Available data ->
____
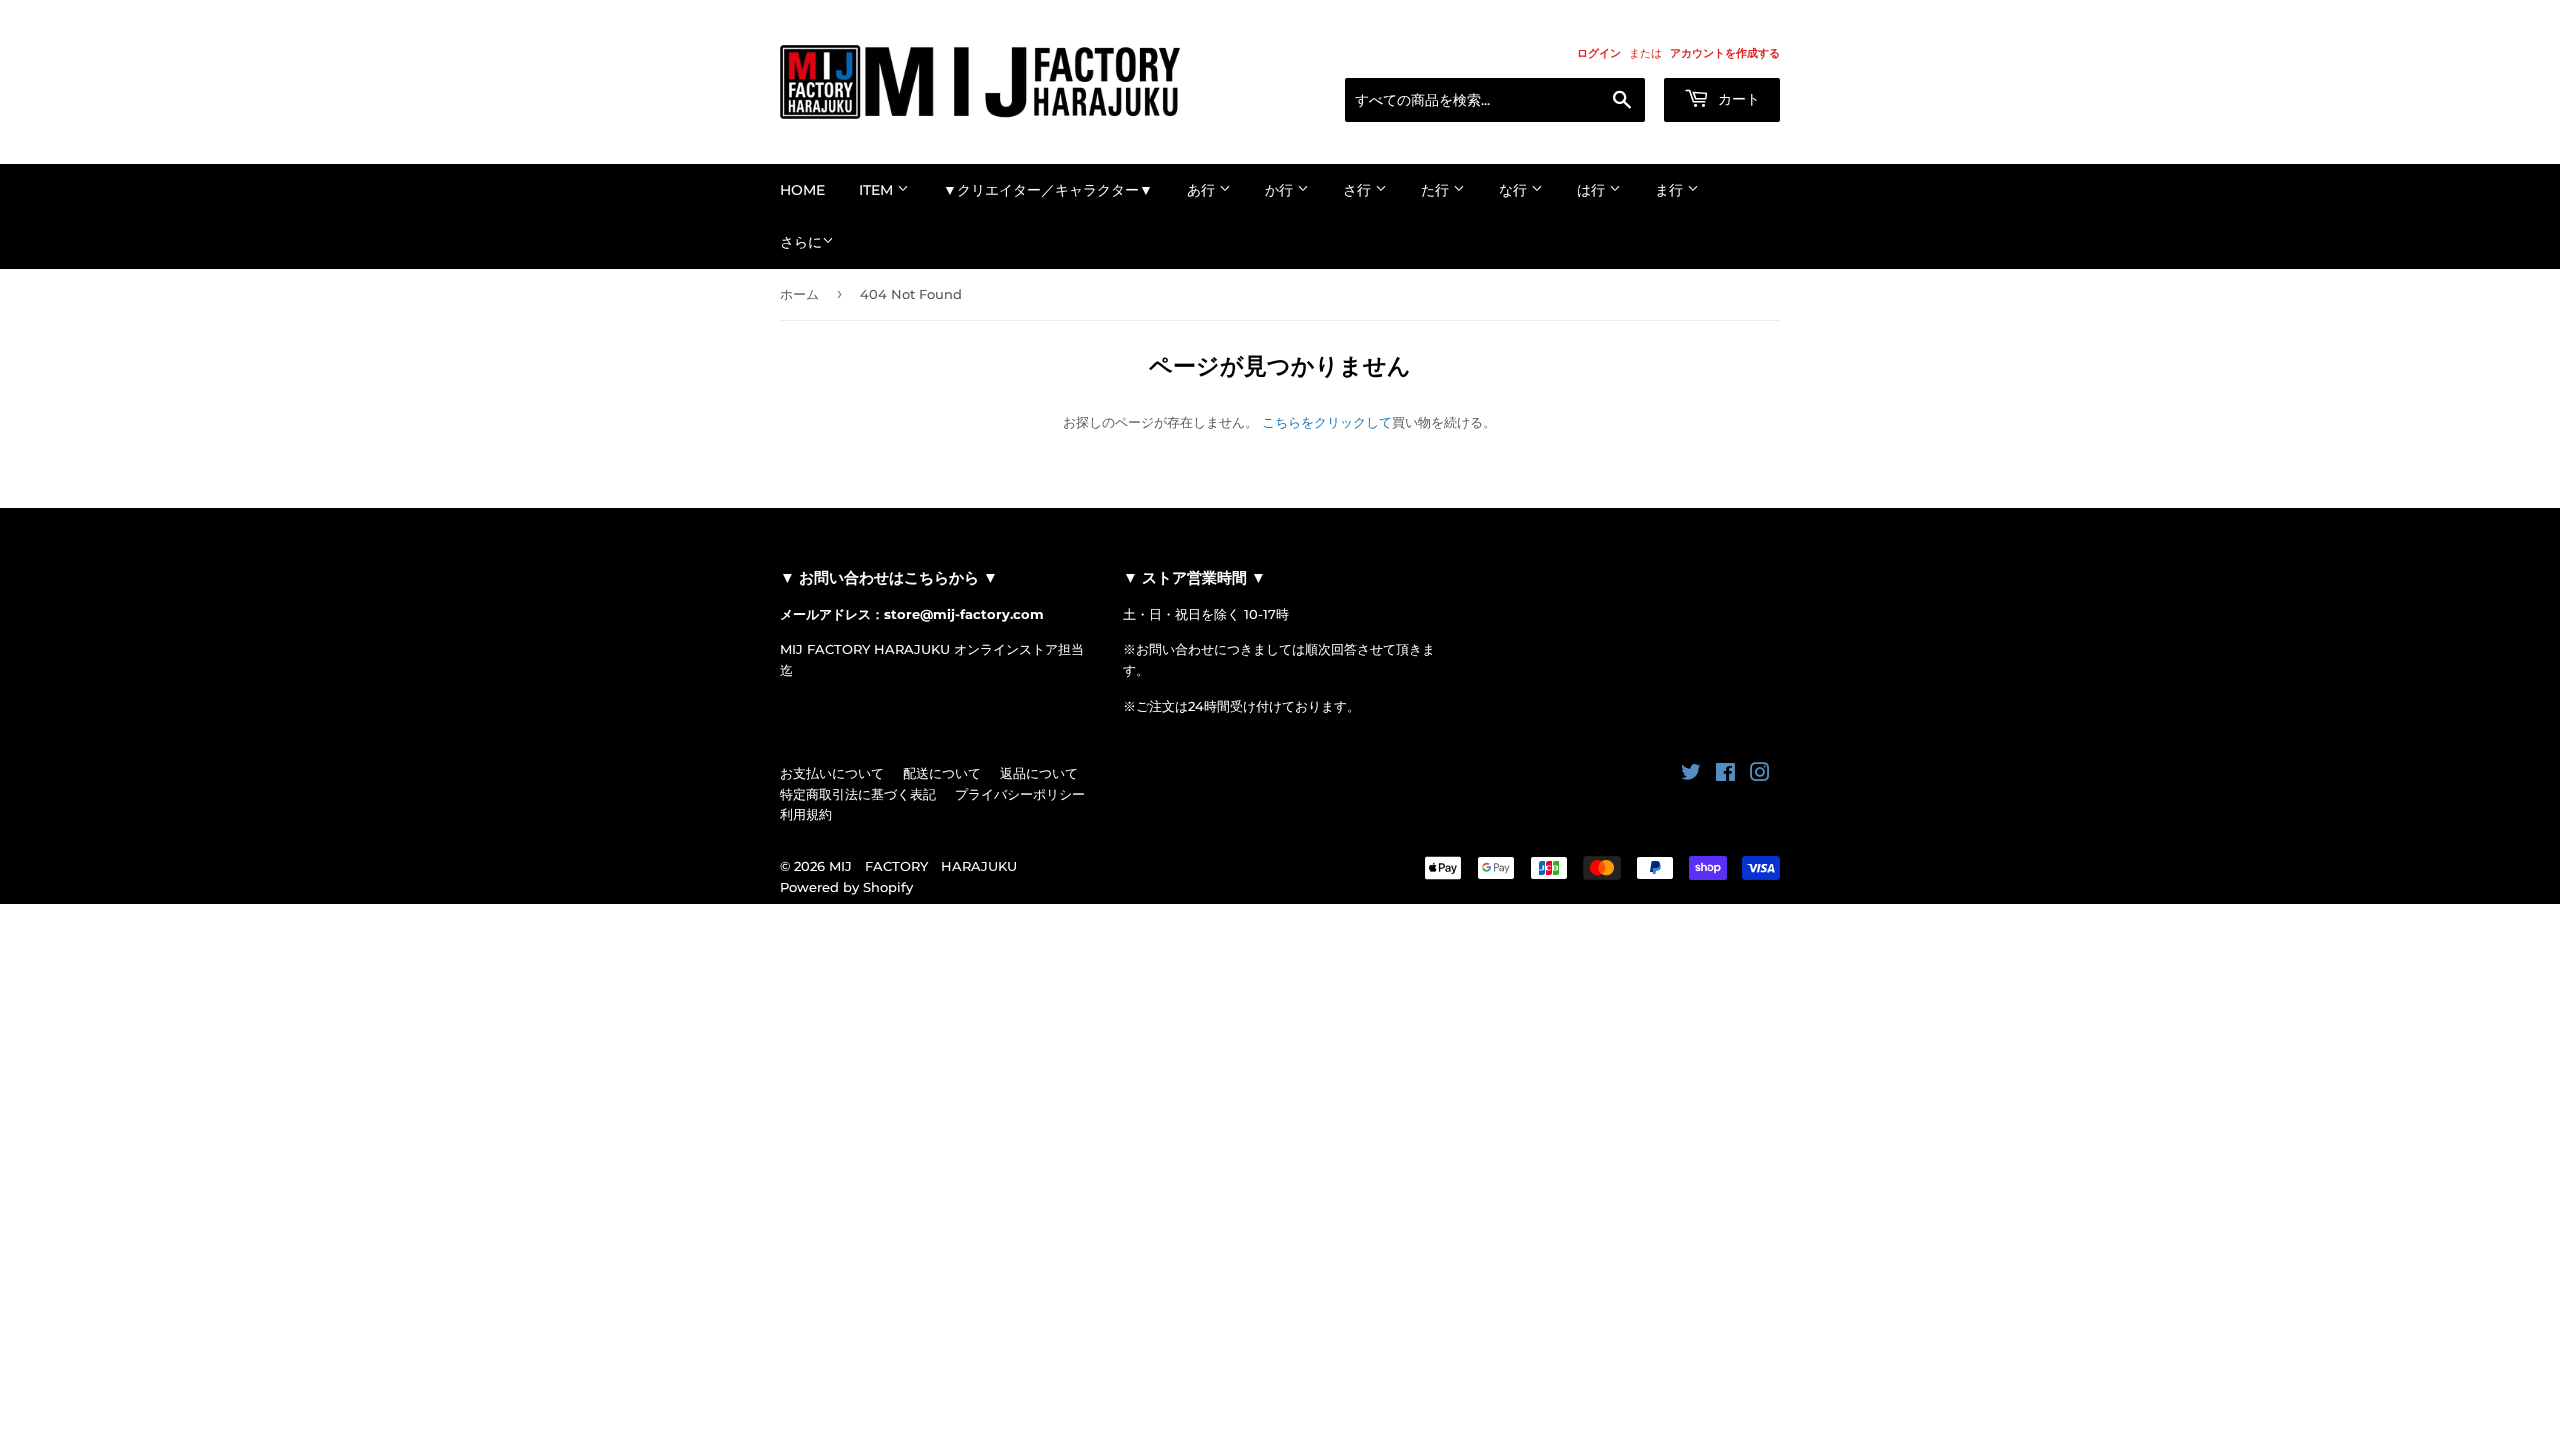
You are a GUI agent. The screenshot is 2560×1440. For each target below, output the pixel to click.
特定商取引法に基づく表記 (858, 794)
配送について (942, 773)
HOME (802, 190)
____
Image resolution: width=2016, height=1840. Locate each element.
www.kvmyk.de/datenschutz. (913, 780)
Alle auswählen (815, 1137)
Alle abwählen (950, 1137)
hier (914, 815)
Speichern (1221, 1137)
____
Task instructions -> Keep both end lines and retype everything in the records above from the line containing "You are a GUI" through the line containing "HOME (802, 190)", exactly, with nothing else.

Reply ->
You are a GUI agent. The screenshot is 2560×1440. For each target below, output the pixel to click.
特定商取引法に基づく表記 (858, 794)
配送について (942, 773)
HOME (802, 190)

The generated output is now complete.